Now’s the point in my column where I remind you that I am dealing in hypotheticals. At no point have I ever had bedbugs. And the proof is in the pudding, because if I did, you wouldn’t be reading this because I’m so afraid of these darn things just seeing one would scare the life out of me! Now back to the narrative.
Look, you can’t even starve these things to death, because they are superhuman! They can live in the crevices of your couch for up to 18 months without eating any food!
Obviously, if you get bedbugs, you cannot win the battle against them alone. You’ve got to get professional help! There is no quick fix and you and everyone surrounding your home is susceptible to an invasion.

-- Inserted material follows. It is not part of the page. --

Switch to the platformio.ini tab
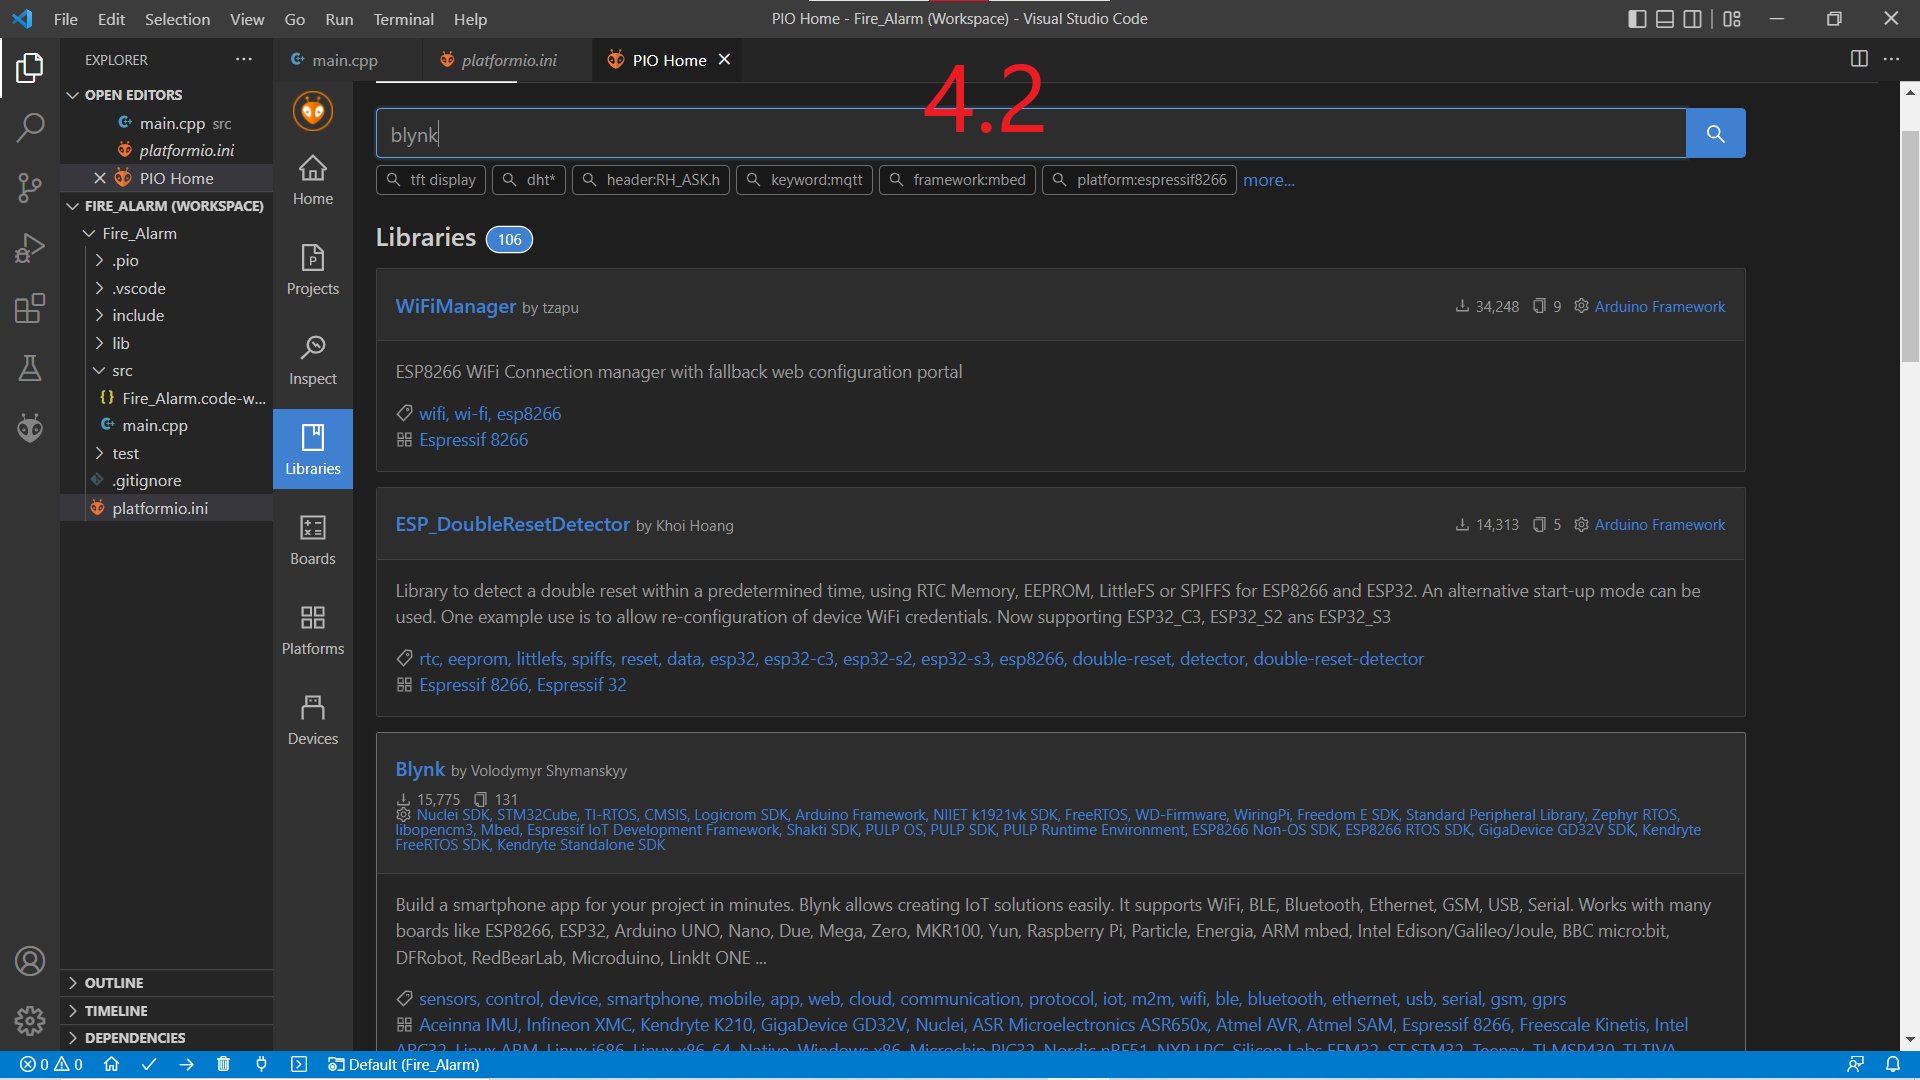 [508, 60]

My friend said that when the exterminator came to inspect his apartment, he was astonished to see the immaculate conditions of the apartment, which was as clean as can be on account of the fact that his wife has asthma and they need to live in a dust-free environment (which, by the way, is a lot tougher to do than keeping your apartment Mosquito, Bedbug, and Vampire Bat-free). So don’t think for a second that because a neighbor is infested, he or she lives in a pigsty (hypothetically speaking, of course).
And that’s why it’s a good thing that my boss, Assemblyman William Colton, asked me to re-order copies of the Department of Health’s brochure “Preventing and Getting Rid of Bedbugs Safely,” which will be available at his community office on Kings Highway between W. 10th and W. 11th streets. Need a copy for informational purposes only? Call (718) 236–1598 to see if they have arrived yet. They’re printed in English, Chinese, Spanish, Russian, and Italian.
So help join the fight to get rid of this blight!